[Problem description] Could you copy out the passage below on the history of Torre de Dona Chama, word for word and in full?

[Provided passage]
-- Opening Marker --
The ecclesiastical parish was administered by clergy approved by the Guide Abbey.

The municipality of Torre de D. Chama was extinguished in 1855, its parishes being dispersed to the neighboring municipalities of Vinhais, Macedo de Cavaleiros and Mirandela (specifically Espadanedo, Ervedosa, Ferreira, Fradizela, Lamalonga, Guide and S. Pedro Velho).

In 1530, the population included 317 residents distributed within its small settlements: Lama Longa and Argana with 10 each; Vilar d'Ouro and Ribeirinha with six; Ferradosa, Mosteirô and Seixo with seven; Vai D'Amieiro had three; Couços, Regadeiro, and Vai de Navalho with nine; Vilares had 12; S. Pedro Velho 21; Fornos 18; Melles 25; Guide 37; Vale de Gouvinhas 17; Fradizela 26; Vale de Prados 14; Múrias 24; Gandariças with four; Vale Maior 11; and Vila Nova with six.

In 1796, the resident population was approximately 1391 men and 1289 women, that included four barbers, 17 clergy, three literary writers, 41 unemployed, six businessmen, four surgeons/doctors, two merchants, 290 farmers and 140 day-laborers, 24 seamstresses, 20 cobblers, seven carpenters, 14 stone-smiths, four iron-smiths, five blacksmiths, one hat-maker, 7 transporters/carriage drivers and 103 domestic servants.

In 1960, transport was a primary function in Torre (linking Bragança and Mirandela) and supporting the merchant industries, such as commerce, olive oil production, cereal crops, fruit and wine. Located in Torre were: a fertilizer deposit, two banking agencies, a funeral home, a magazine concern, four insurance agents, 11 seamstresses, one sports association and Casa do Povo, one repair garage, one olive oil deposit, an olive oil merchant, four barbers, two cafés, a pharmacy, a metal shop, a philharmonic band, gas station, a metal fabricator, an agricultural implement dealer, three medics, seven markets/shops, four millers, three hotels, four teachers, the civil registry, three sawmills, three butchers, two rocksmiths and three transport companies.

Owing to energetic growth rate and resident population Torre de Dona Chama was elevated to the status of vila (town) in 1991.
-- Closing Marker --
[Information given]
-- Opening Marker --
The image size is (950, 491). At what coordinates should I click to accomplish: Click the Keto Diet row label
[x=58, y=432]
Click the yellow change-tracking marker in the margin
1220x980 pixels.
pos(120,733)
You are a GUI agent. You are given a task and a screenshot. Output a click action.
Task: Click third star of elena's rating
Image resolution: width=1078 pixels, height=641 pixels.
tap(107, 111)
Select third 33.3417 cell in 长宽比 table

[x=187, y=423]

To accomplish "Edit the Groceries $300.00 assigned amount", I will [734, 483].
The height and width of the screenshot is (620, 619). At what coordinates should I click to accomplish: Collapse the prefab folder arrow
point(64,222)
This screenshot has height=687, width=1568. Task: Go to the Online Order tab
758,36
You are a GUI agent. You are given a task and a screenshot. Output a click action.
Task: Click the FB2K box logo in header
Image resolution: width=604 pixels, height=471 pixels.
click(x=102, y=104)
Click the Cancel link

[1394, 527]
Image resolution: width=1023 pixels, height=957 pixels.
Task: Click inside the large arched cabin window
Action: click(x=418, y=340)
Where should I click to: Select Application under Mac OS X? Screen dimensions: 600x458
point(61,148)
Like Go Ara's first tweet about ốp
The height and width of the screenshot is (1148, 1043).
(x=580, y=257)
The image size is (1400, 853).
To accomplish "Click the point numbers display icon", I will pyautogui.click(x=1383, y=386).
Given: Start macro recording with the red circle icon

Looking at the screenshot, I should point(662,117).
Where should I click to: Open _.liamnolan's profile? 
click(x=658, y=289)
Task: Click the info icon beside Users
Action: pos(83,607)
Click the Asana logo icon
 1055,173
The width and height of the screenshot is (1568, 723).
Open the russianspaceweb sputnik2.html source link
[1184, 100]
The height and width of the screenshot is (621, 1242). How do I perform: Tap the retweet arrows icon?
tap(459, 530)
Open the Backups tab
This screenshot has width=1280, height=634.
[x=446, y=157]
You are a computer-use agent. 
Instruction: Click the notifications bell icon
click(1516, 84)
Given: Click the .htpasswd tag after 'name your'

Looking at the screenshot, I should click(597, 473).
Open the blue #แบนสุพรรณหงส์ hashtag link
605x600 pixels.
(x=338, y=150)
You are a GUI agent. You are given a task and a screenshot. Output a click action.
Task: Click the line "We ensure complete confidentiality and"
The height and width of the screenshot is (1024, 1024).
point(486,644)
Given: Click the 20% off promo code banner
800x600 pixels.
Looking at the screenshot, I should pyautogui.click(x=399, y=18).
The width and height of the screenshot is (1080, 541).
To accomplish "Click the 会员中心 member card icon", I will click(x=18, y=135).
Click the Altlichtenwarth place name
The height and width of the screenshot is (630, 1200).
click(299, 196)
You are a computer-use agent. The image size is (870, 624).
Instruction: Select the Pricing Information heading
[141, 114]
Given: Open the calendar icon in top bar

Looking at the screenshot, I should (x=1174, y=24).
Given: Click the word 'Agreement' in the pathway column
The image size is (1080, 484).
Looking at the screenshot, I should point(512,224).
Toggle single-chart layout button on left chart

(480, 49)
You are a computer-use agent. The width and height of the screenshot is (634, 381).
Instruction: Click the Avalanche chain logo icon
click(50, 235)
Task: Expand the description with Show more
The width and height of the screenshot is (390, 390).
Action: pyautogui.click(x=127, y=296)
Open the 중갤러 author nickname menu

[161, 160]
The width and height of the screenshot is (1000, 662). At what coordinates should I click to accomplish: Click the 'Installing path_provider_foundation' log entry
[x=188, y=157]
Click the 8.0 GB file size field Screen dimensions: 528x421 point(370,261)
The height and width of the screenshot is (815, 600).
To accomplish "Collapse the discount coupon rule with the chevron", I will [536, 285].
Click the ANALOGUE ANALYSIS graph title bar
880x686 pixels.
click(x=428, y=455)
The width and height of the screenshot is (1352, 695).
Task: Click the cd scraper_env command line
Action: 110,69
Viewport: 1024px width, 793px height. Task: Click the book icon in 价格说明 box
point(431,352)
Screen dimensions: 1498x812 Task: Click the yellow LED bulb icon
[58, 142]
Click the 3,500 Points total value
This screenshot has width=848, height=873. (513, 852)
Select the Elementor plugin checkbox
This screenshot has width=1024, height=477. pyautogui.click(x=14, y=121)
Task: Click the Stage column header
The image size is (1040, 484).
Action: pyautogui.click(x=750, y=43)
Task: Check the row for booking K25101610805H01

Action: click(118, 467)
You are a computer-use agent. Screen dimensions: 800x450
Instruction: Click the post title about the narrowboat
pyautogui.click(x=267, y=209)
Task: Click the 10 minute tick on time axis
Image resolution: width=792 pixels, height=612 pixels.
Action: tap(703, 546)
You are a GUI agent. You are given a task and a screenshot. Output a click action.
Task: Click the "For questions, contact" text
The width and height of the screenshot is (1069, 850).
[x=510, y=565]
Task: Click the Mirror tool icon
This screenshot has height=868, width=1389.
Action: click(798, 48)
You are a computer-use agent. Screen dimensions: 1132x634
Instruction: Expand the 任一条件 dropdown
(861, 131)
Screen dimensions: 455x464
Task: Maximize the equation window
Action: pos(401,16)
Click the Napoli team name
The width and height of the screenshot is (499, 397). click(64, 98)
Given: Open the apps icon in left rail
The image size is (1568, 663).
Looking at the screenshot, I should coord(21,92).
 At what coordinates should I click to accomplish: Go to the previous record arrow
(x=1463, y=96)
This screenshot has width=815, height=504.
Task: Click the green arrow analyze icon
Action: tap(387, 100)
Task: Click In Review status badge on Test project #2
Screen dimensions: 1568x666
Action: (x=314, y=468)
-- Closing Marker --
[Answer below]
The ecclesiastical parish was administered by clergy approved by the Guide Abbey.

The municipality of Torre de D. Chama was extinguished in 1855, its parishes being dispersed to the neighboring municipalities of Vinhais, Macedo de Cavaleiros and Mirandela (specifically Espadanedo, Ervedosa, Ferreira, Fradizela, Lamalonga, Guide and S. Pedro Velho).

In 1530, the population included 317 residents distributed within its small settlements: Lama Longa and Argana with 10 each; Vilar d'Ouro and Ribeirinha with six; Ferradosa, Mosteirô and Seixo with seven; Vai D'Amieiro had three; Couços, Regadeiro, and Vai de Navalho with nine; Vilares had 12; S. Pedro Velho 21; Fornos 18; Melles 25; Guide 37; Vale de Gouvinhas 17; Fradizela 26; Vale de Prados 14; Múrias 24; Gandariças with four; Vale Maior 11; and Vila Nova with six.

In 1796, the resident population was approximately 1391 men and 1289 women, that included four barbers, 17 clergy, three literary writers, 41 unemployed, six businessmen, four surgeons/doctors, two merchants, 290 farmers and 140 day-laborers, 24 seamstresses, 20 cobblers, seven carpenters, 14 stone-smiths, four iron-smiths, five blacksmiths, one hat-maker, 7 transporters/carriage drivers and 103 domestic servants.

In 1960, transport was a primary function in Torre (linking Bragança and Mirandela) and supporting the merchant industries, such as commerce, olive oil production, cereal crops, fruit and wine. Located in Torre were: a fertilizer deposit, two banking agencies, a funeral home, a magazine concern, four insurance agents, 11 seamstresses, one sports association and Casa do Povo, one repair garage, one olive oil deposit, an olive oil merchant, four barbers, two cafés, a pharmacy, a metal shop, a philharmonic band, gas station, a metal fabricator, an agricultural implement dealer, three medics, seven markets/shops, four millers, three hotels, four teachers, the civil registry, three sawmills, three butchers, two rocksmiths and three transport companies.

Owing to energetic growth rate and resident population Torre de Dona Chama was elevated to the status of vila (town) in 1991.